Go to Settings > Custom Templates (or Settings > Customize Catalog > Custom Templates using the old UI) and add the above custom fields to the Table and Column templates in your Alation catalog. For example, for the Table template:

../../../_images/FDEdqpCustomfield4.png

(Note: use the Applies to: All Sources setting)

Document Hubs

Go to Settings > Custom Templates (or Settings > Customize Catalog > Custom Templates using the old UI) and scroll down to Document Hubs. Create a Document Hub with the following settings:

  • Hub & Navigation Name : Data Quality Processor

  • Folders are called: DQ Metric List, DQ Metric Lists

  • Documents are called: Data Metric Function, Data Metric Functions

../../../_images/FDEdqpDocHub1.png

Click Save. Click Publish.

Within the Document Hubs section scroll down and open the Data Quality Processor section. Alongside Document Templates click the button to create a template with the following settings, and add the custom fields you created the previous steps:

For Databricks sources only:

  • Create a Document Template with Name: Lakehouse Monitor Metric

  • Insert the “DQ Processor ID (DO NOT EDIT)” Custom Field.

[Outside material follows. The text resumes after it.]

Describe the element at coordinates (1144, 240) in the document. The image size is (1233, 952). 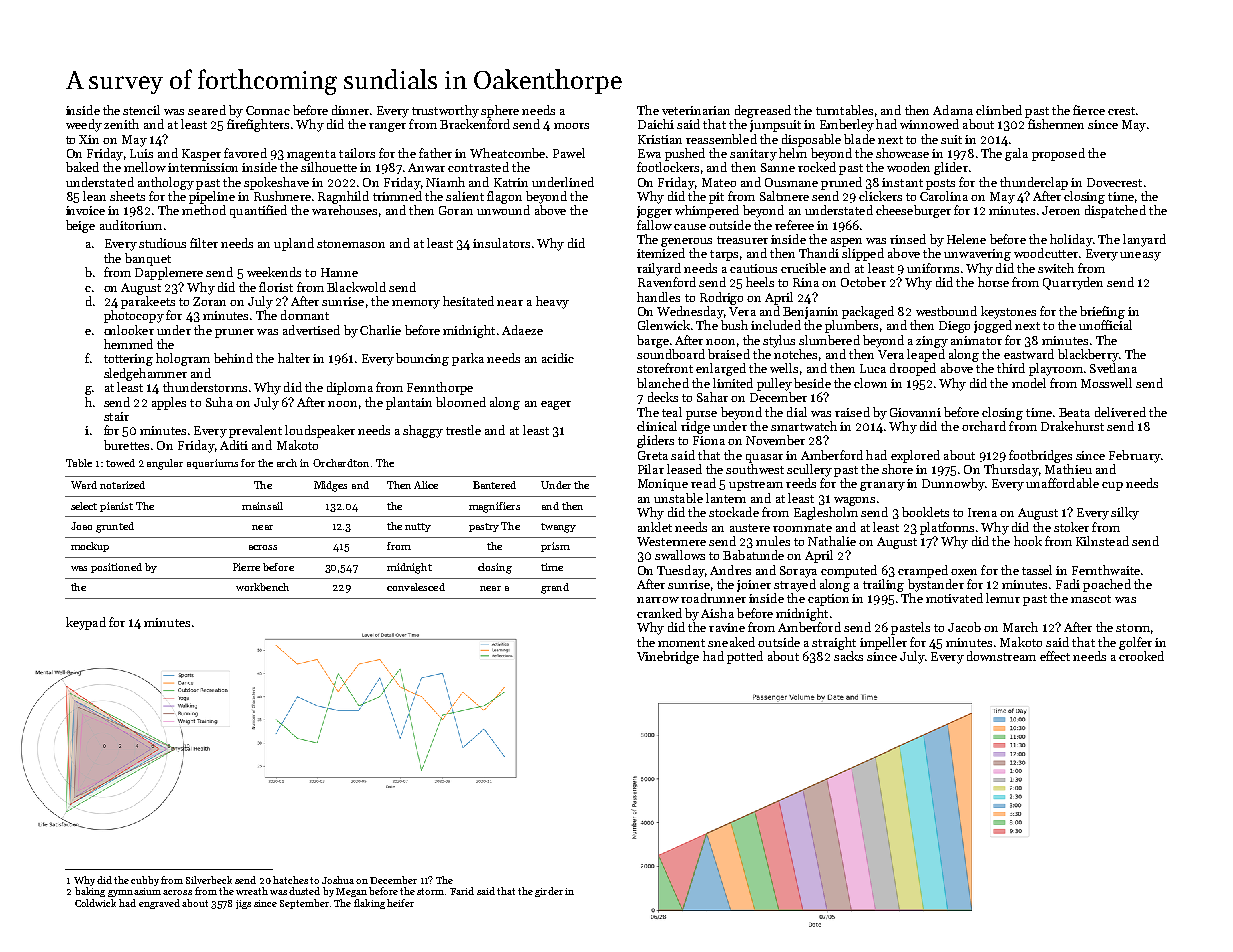
I see `lanyard` at that location.
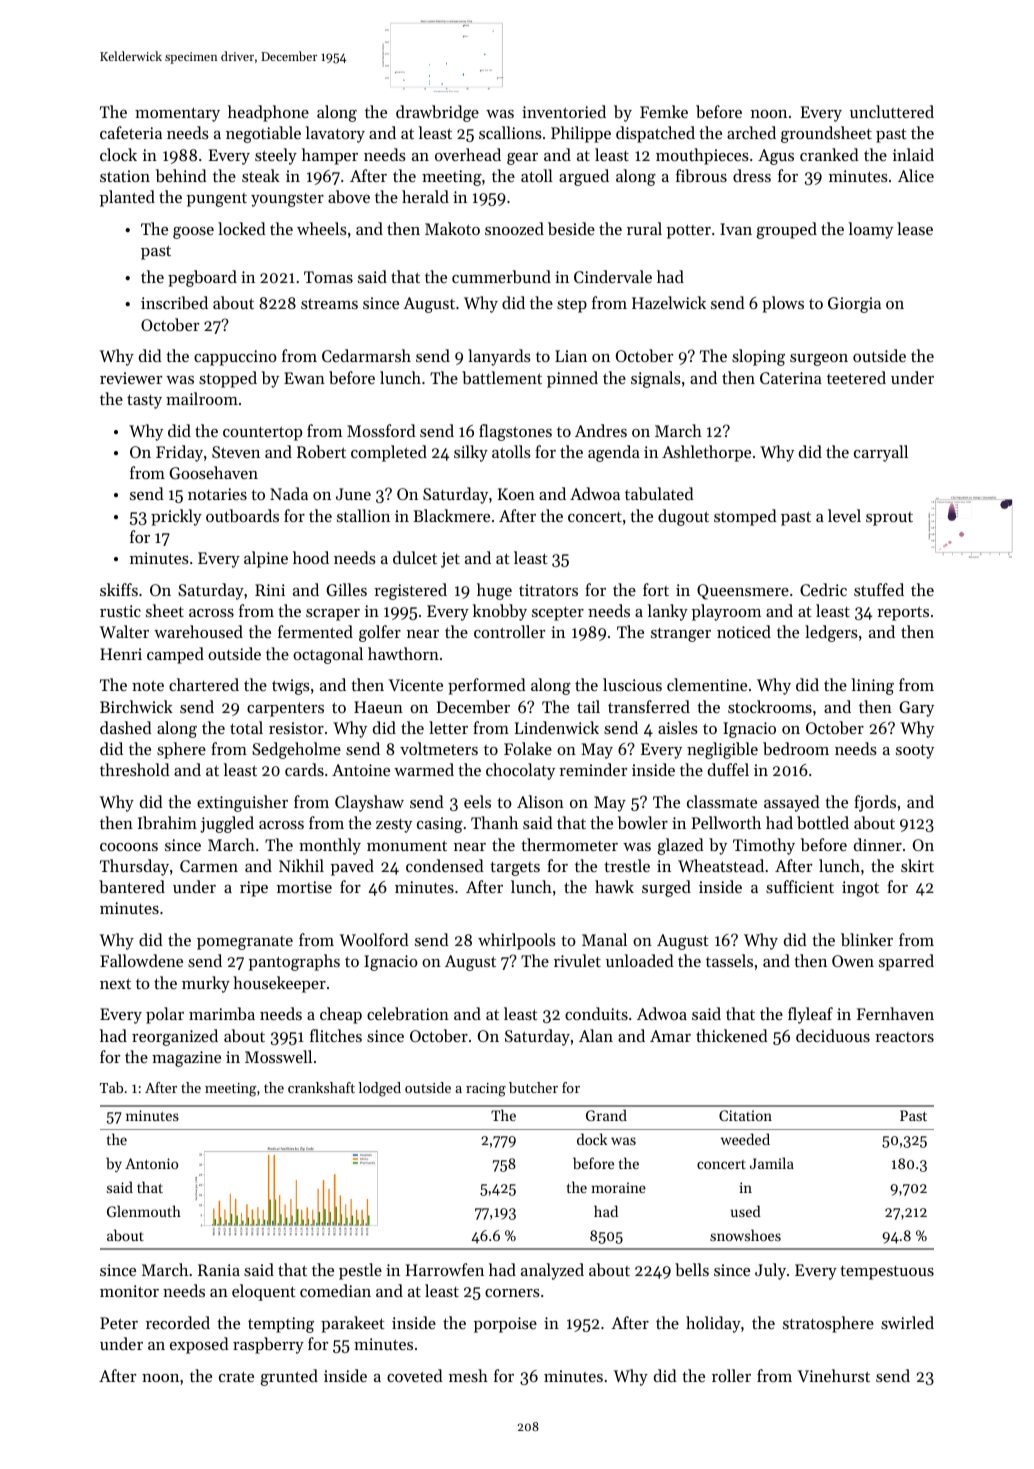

../../../_images/FDEdqpDocHubLakehouse.png

For Snowflake sources only:

  • Create a Document Template with name: Snowflake DMF

  • Insert the “DQ Processor ID (DO NOT EDIT)” Custom Field.

  • Insert the “DMF Location” Custom Field.

../../../_images/FDEdqpDocHubSnowflake.png

DQ Metric List

Go to the Alation homepage and in the left nav click Data Quality Processor:

../../../_images/FDEdqpMetricList1.png

Click Create DQ Metric List and name your list:

  • For Databricks sources name it Lakehouse Monitoring Metrics

  • For Snowflake sources name it Snowflake DMFs.

For example, for a Snowflake setup:

../../../_images/FDEdqpMetricList2.png

Click Save

Once DQP runs it will populate these folders with the rules it finds.